Trotsky by Volkogonov Dmitri

Author:Volkogonov, Dmitri [Volkogonov, Dmitri]
Language: eng
Format: mobi, epub
Tags: Autobiography
ISBN: 9780007291663
Publisher: HarperCollins
Published: 1996-01-02T00:00:00+00:00


Lenin's Entourage

From the beginning of his revolutionary career, people were drawn to Lenin. They may have argued and quarrelled with him, but they could not ignore him. By the very force of his personality, he had an influence over people. But he had no bosom friends. In the early years he was close to Martov and N.E. Fedoseev—whom he met only twice—and AA. Vaneev, and he had warm comradely relations with Zinoviev and Kamenev on the eve of the revolution. Later, at various times he was warmly disposed towards Sverdlov, Dzerzhinsky, Podvoisky and Lunacharsky. But there were no lifelong friends. If Lenin showed concern that his close associates were eating properly or getting enough rest, he was doing no more than his Party duty. He might laugh and joke, but he never crossed the line into intimacy with anyone, except Inessa Armand. He was dedicated to The Idea, and such people may have followers and sympathizers, collaborators and disciples, but rarely personal friends.

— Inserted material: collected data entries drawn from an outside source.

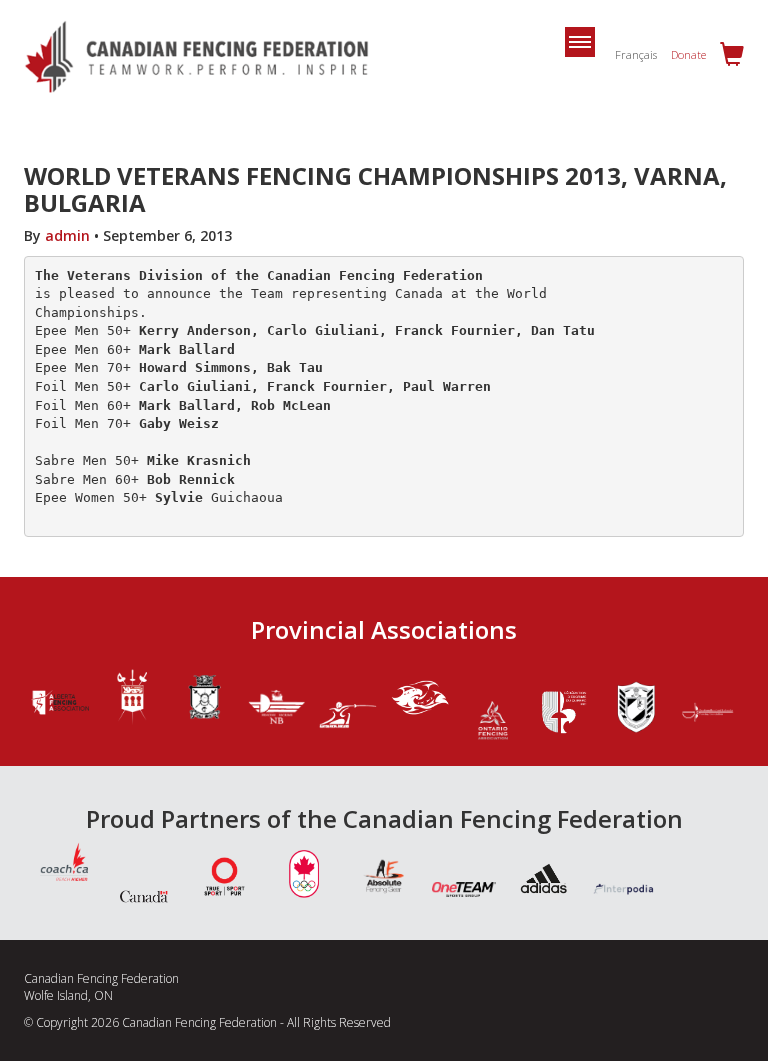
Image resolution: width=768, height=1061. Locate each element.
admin (67, 235)
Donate (688, 54)
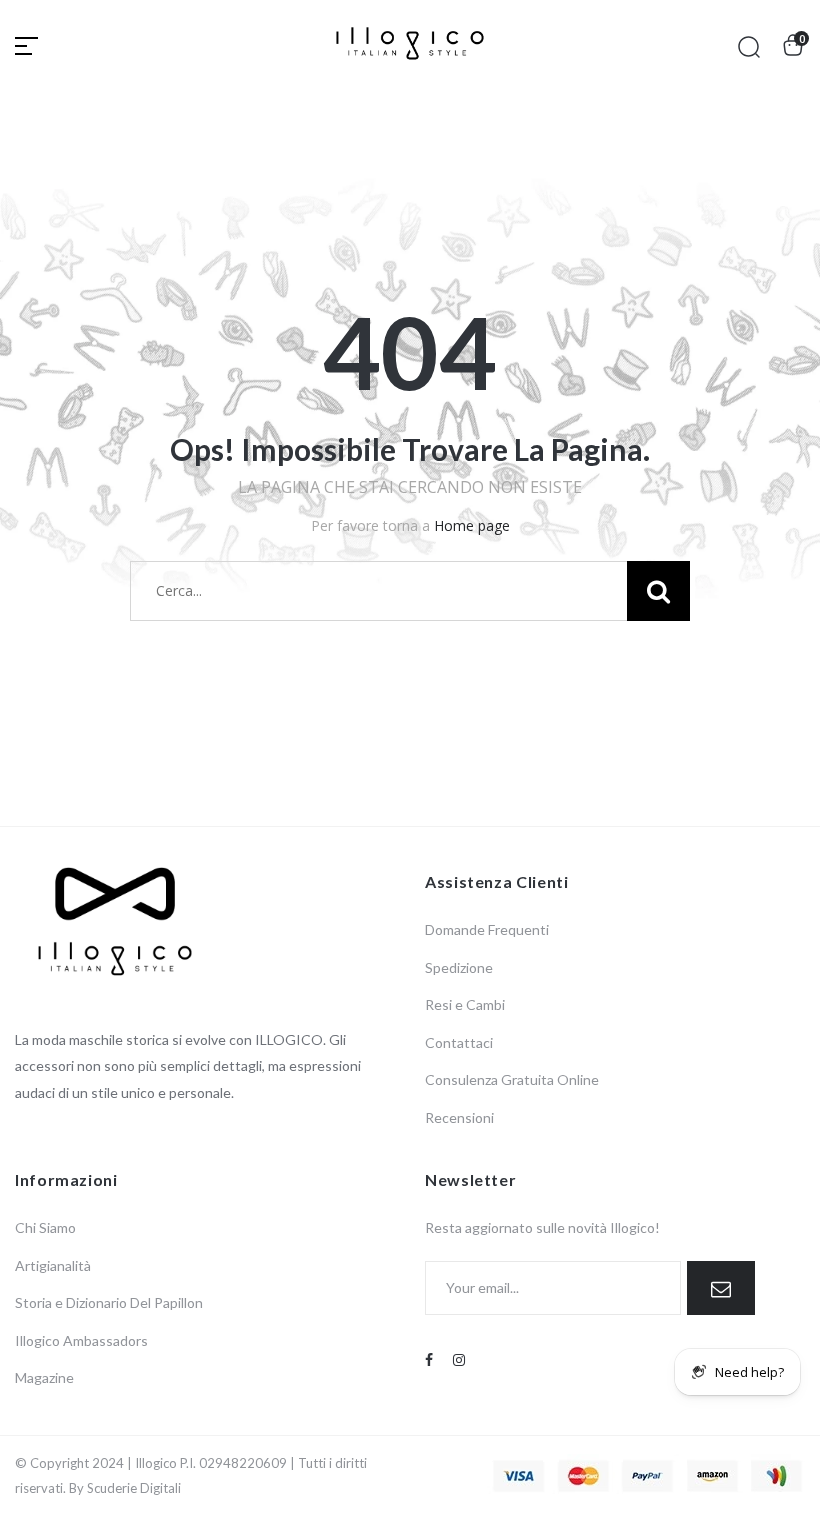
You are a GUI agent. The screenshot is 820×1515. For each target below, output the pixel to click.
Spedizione (459, 967)
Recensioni (459, 1117)
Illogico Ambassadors (81, 1340)
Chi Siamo (45, 1227)
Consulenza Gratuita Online (512, 1079)
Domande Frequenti (487, 929)
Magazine (44, 1377)
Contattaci (459, 1042)
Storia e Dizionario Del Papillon (109, 1302)
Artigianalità (53, 1265)
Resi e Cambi (465, 1004)
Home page (472, 525)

Many of those who were included in the Politburo formed by Lenin on 10 (23) October 1917 to deal with the issue of the armed uprising went on to play important rôles in creating the system and influencing its development. The Politburo was not, however, a body that manifested itself either during the coup or immediately after it. Lenin had felt that the entire Central Committee could not be readily assembled to debate everyday matters, and that instead a small group of its members should meet on a regular basis to deal with current issues. At the Eighth Party Congress in March 1919 Zinoviev, presenting the report on the organizational question, declared that if the Central Committee were any bigger it would look like a ‘small [mass] meeting’.

The Communist leadership needed a Political Bureau, an Organizational Bureau and a Secretariat. No one imagined that the Political Bureau—Politburo—created at this congress would rapidly accumulate enormous authority and would in time become an organ of absolute power, concealed from the people by a cloak of secrecy and omnipotence.

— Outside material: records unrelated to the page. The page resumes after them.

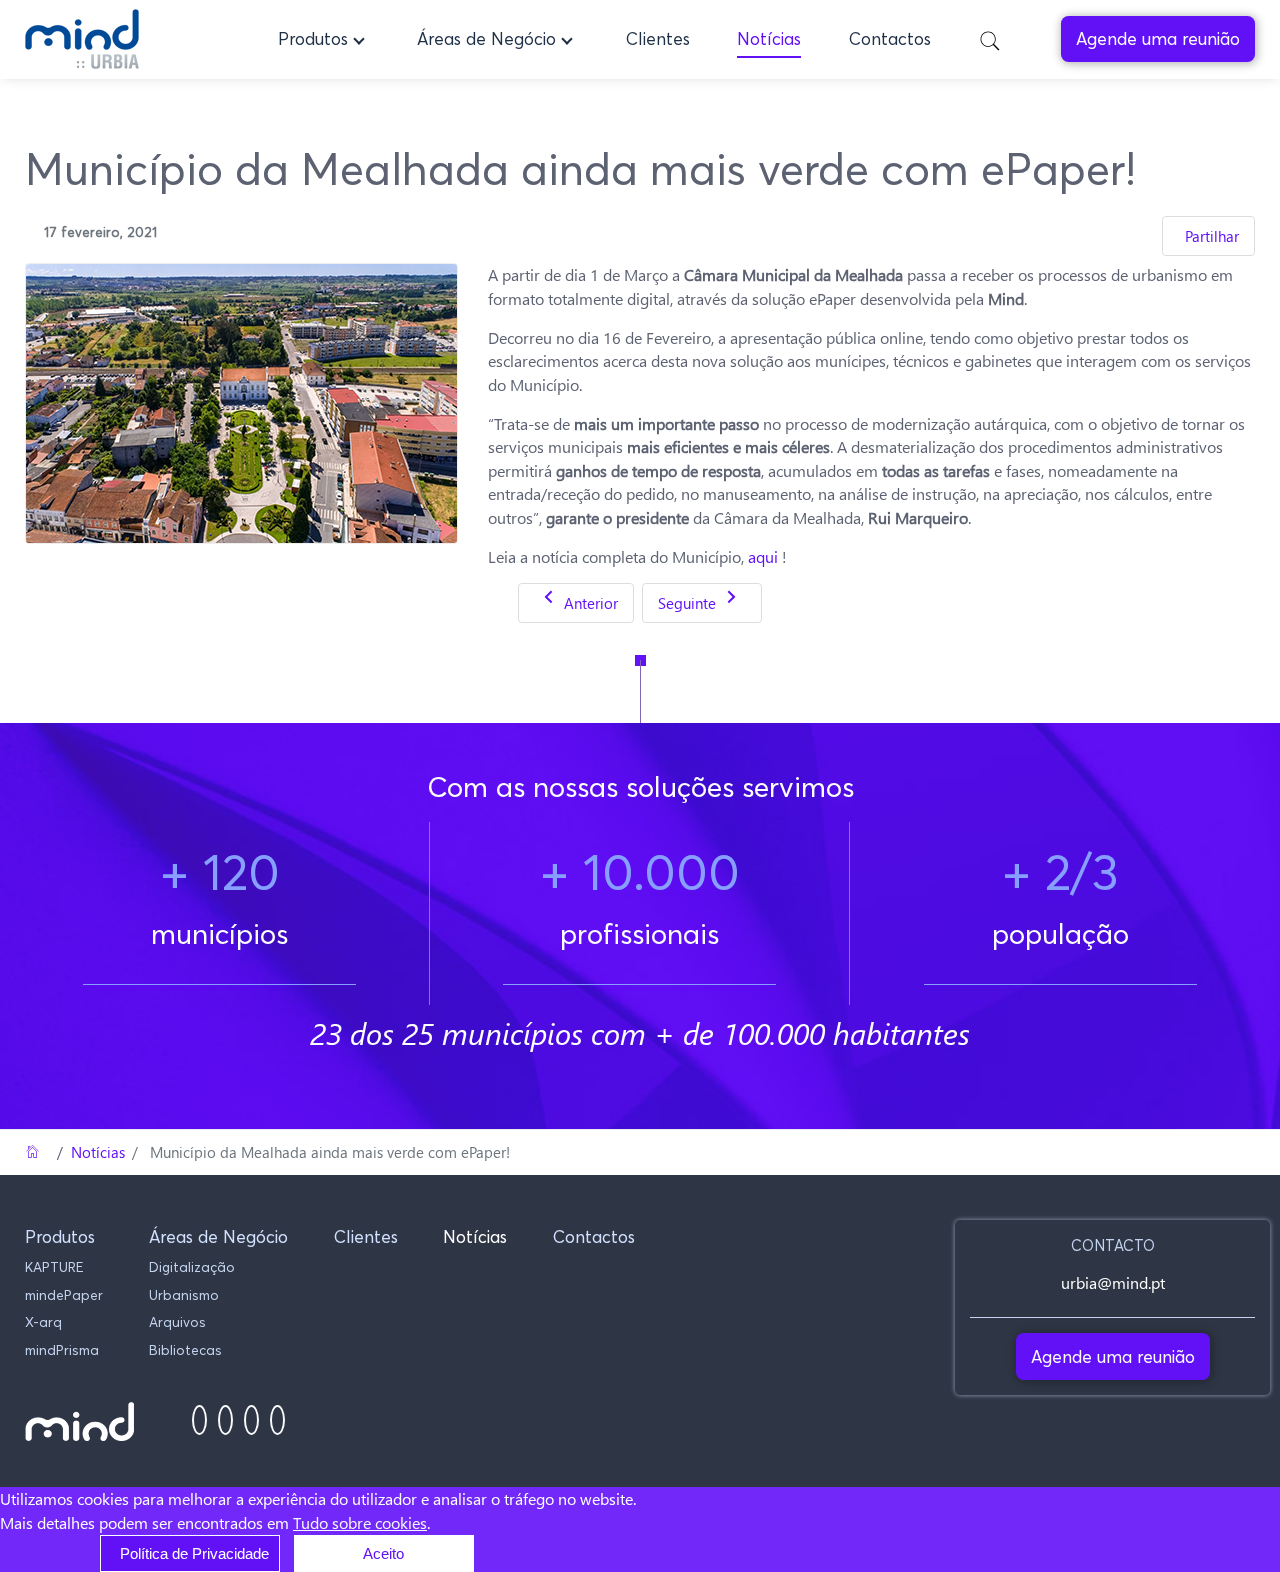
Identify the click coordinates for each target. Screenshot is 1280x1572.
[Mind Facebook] (199, 1420)
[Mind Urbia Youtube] (277, 1420)
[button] (324, 39)
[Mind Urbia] (82, 39)
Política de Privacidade (194, 1553)
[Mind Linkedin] (251, 1420)
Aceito (383, 1553)
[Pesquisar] (990, 39)
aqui (763, 556)
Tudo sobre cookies (360, 1522)
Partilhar (1212, 236)
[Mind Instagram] (225, 1420)
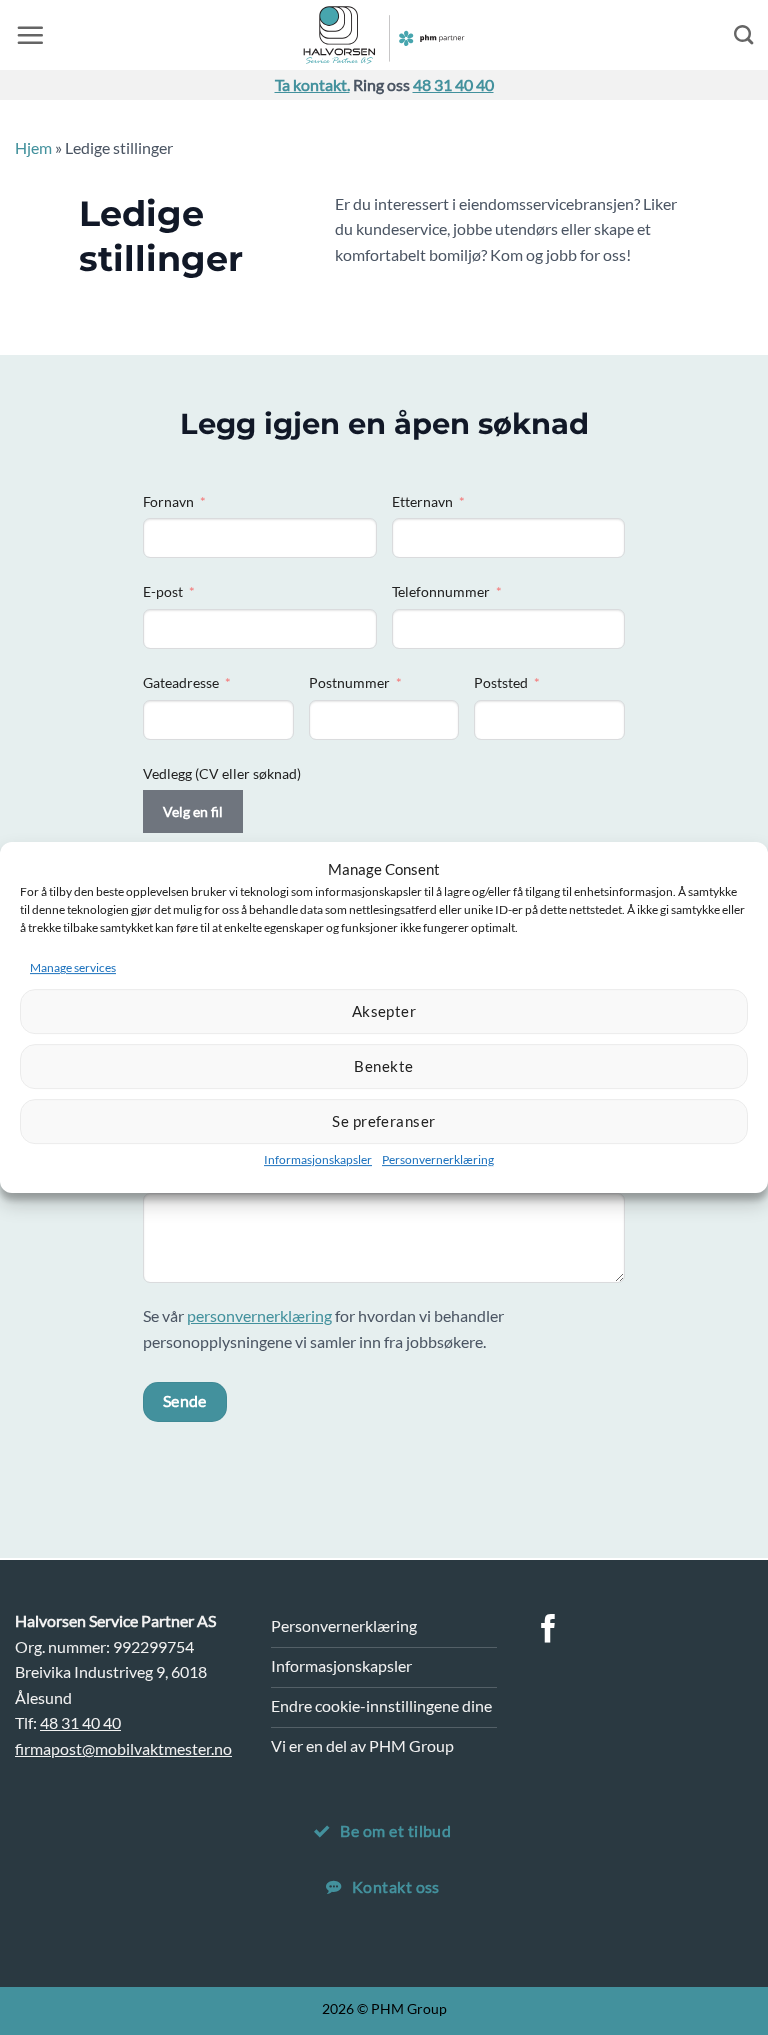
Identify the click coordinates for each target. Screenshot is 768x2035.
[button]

The composition of the first permanently functioning Politburo, appointed on 25 March 1919, was Lenin, Kamenev, Krestinsky, Stalin and Trotsky, while candidate members were Bukharin, Zinoviev and Kalinin. All of these men, apart from Krestinsky, who remained in the Politburo only until 1921, and Kalinin, who was little more than a decoration, were Lenin's chief assistants. Krestinsky, who was both a ‘Left Communist’ and a ‘Trotskyist’, and who occupied a number of posts in the Central Committee, Sovnarkom and VTsIK, ended his life as a victim of Stalin's purges. A thick volume in the special collection of the Ministry of State Security Archives includes documents on ‘the trial of Bukharin, Rykov, Yagoda, Krestinsky’, with a half-page attached noting that the sentence on Krestinsky was carried out on 15 March 1938.1

Kalinin was more fortunate. Appointed Chairman of the VTsIK by Lenin on Sverdlov's death in March 1919, until his natural death in 1946 he played the part of a dummy head of state, and had no influence whatever on the fate of the country.